Next generation sequencing

The introduction of NGS was a logical next step: the resolution is higher than for aCGH, and therefore smaller segmental aberrations could be detected and mosaicism could be assessed more accurately, it is amenable to high-throughput analysis, and it can be used in conjunction with the detection of SNVs or single gene mutations [4]. NGS was adapted to PGS by developing pipelines that analysed samples pre-amplified with MDA or PCR-based methods, followed by low-pass sequencing of less than 0.1 % of the genome and bioinformatics analysis using specially developed algorithms that take into account bias introduced by the pre-amplification method. NGS for PGS was validated on different platforms, for instance the Ion Torrent platform [54] or the Illumina HiSeq platform [55,56]. NGS is also amenable to combination with PGD. Wells et al. demonstrated that an aliquot of the pre-amplified material can be subjected to PCR for the detection of a particular mutation, after which both the pre-amplified material and the PCR product can be subjected to NGS analysis [54].
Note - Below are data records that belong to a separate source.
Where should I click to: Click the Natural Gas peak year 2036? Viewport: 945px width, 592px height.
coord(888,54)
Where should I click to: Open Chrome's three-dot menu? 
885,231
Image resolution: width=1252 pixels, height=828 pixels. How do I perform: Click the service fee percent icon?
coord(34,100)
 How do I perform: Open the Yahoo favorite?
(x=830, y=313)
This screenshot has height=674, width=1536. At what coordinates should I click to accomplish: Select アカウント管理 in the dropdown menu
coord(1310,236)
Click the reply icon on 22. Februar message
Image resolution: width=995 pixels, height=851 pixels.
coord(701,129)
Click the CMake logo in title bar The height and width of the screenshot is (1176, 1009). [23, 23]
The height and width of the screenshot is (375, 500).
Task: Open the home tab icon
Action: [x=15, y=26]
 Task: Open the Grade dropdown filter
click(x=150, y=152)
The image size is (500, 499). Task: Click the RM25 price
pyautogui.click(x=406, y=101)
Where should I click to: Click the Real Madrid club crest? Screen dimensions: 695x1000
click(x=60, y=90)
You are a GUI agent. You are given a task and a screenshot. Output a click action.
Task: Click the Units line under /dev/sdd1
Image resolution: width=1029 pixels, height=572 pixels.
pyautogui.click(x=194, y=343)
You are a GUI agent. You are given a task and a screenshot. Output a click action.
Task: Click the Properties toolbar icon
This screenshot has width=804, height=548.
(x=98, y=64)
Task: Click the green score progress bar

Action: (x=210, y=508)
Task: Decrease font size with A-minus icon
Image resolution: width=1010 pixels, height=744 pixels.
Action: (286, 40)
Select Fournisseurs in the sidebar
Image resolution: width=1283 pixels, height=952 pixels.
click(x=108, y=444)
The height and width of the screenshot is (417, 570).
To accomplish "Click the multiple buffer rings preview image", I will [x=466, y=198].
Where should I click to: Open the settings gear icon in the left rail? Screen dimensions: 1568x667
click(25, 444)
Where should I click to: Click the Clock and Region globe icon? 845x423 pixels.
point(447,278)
As the introduction of NGS in PGS was concurrent with, or even slightly later than, the switch to blastocyst biopsy, it is not surprising that most data found in the literature are on aneuploidy and mosaicism at the blastocyst stage. Wells et al. found 24/32 (75%) of blastocyst biopsies to be abnormal in a population of AMA. In their validation study, Ruttanijit et al. analysed 399 blastocysts and found that 48.9% were euploid, 38.1 % were aneuploid and 13% were mosaic, either diploid/aneuploid (8.5%) or aneuploid (4.5%). Since array technology is equally capable of detecting fully aneuploid samples, much of the current research is focused on what NGS can unveil on the problem of chromosomal mosaicism in blastocysts. It has been estimated that NGS detects mosaicism in 29% of blastocysts, while aCGH only detects 5% [57,58]. In a views and reviews paper, Munné and Wells [59] report aneuploidy and mosaicism rates in blastocysts, based mostly on their own unpublished data, and estimate that 21% of blastocysts would be euploid/aneuploid mosaic, another 10% would be aneuploid mosaic, and the level of mosaicism would vary between 20 and 80%. This last figure cannot be narrowed down, because of the limitation of the NGS sensitivity and because usually only 5 cells are biopsied: below 20%, an embryo can be considered as euploid, and above 80%, it can be considered uniformly aneuploid. Moreover, a small TE biopsy of about 5 cells does not give a full view of the exact number of aneuploid cells in a blastocyst, or of their distribution.

Efficacy of PGS

Biological and technical variables influencing PGS efficacy

Today it bears no doubt that blastocysts found to be uniformly aneuploid in a TE biopsy will fail to implant, or worse, will implant and lead to a pregnancy and birth carrying a major chromosomal abnormality, such as trisomy 21. Studies looking into the concordance of results between the trophectoderm and the ICM have found identical results in both TE and ICM in overwhelming number of cases with full aneuploidy [60,61]. It therefore seems to make clinical sense not to transfer these embryos. A larger problem however seems to be caused by the approximately 20% euploid/aneuploid embryos, of which about 40% may be able to implant and lead to live births [59,62,63]. Not transferring these embryos may reduce the chances for a patient of a healthy pregnancy. Disturbingly, in one study in which 15 mosaic euploid/aneuploid embryos were re-biopsied, 8/15 (53%) had a normal ICM, and 30/59 (51%) of the trophectoderm samples were normal [61]. This demonstrates that about half of the embryos diagnosed as mosaic could be considered euploid, and would be so if the biopsy had been of another site of the trophectoderm, and are therefore lost for the patient. Another study, analysing 15 embryos of which 8 were donated for research and not previously analysed and 7 were diagnosed as abnormal after PGS, showed only 73.3% overall concordance [64].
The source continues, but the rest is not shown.